That the federal Centers for Medicare and Medicaid Services (CMS) recently designated Louisiana’s Medicaid expansion to the able-bodied as “high risk,” following the release of a “deeply troubling” report by the state’s Legislative Auditor late last year, should surprise no one. As the Pelican Institute first reported last year, enrollment in Medicaid expansion has exploded, with state officials only now scrambling to detect waste and fraud in the program.
At the time of Medicaid expansion, officials first stated that enrollment could reach 306,000, only to up its projections later. By the time Pelican released its report last January, enrollment had exceeded 466,000—well above the state’s highest estimates. As of this March, enrollment now stands at 502,647, nearly a 10% increase compared to January 2018.
With enrollment nearly two-thirds higher than original projections, it should not have come as a shock to the state that ineligible individuals had enrolled in Medicaid expansion. As enrollment in expansion grew and grew, seemingly without limit, the state’s Department of Health should have spent more time scrutinizing enrollees, to make sure only eligible individuals receive program benefits.

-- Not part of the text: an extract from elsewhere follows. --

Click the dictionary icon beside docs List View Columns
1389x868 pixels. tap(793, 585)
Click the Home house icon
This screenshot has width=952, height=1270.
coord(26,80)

Yet the auditor’s report last November found that out of 100 randomly selected applicants, fully 93 of them did not qualify for Medicaid benefits at some point during their coverage. Nearly two-thirds (66.3%) of the dollars given to insurers on these individuals’ behalf was improperly paid. Based on this sample, the auditor estimated that the Medicaid program spent up to $85.5 million providing benefits to ineligible individuals.
The applicants selected by the legislative auditor reported incomes to the state well beyond the threshold where they would qualify for Medicaid expansion. One Medicaid enrollee reported an income of $145,146—this for a one-person household. By comparison, Louisiana’s governor, John Bel Edwards, earns only $130,000 per year. So why did an individual making more than the state’s governor spend a full 12 months on a program for “low-income” individuals?
The Department of Health now claims that it has updated its enrollment systems to allow for more frequent eligibility checks, in the hopes of reducing the types of abuses uncovered by the legislative auditor. But if the Department of Health really wants to serve as a good steward of taxpayer dollars, it should go much farther, and propose solutions to the problem of Medicaid expansion crowding out private coverage.
In 2015, the Legislative Fiscal Office estimated that approximately 30-40% of Medicaid expansion enrollees would drop their private coverage to enroll in Medicaid. In other words, taxpayers would spend between $900 million and $1.3 billion over a five-year period providing insurance to individuals who already had coverage prior to expansion.
The dramatic increase in program enrollment, well beyond original projections, indicates that Medicaid expansion is indeed crowding out private coverage. An LSU survey released last year provided further confirmation, suggesting that approximately 75,000 individuals dropped employer-based or private coverage to enroll in Medicaid during the expansion’s first year alone. Yet the Department of Health has failed to acknowledge this problem, let alone propose solutions to fix it.
As the Pelican Institute report last year noted, Medicaid expansion has led to an explosion of government spending, taking the program away from the vulnerable populations for whom it was originally designed. Policy-makers should develop a way to phase out the expansion over time, while applying for a state-based waiver to reform—and transform—the Medicaid program.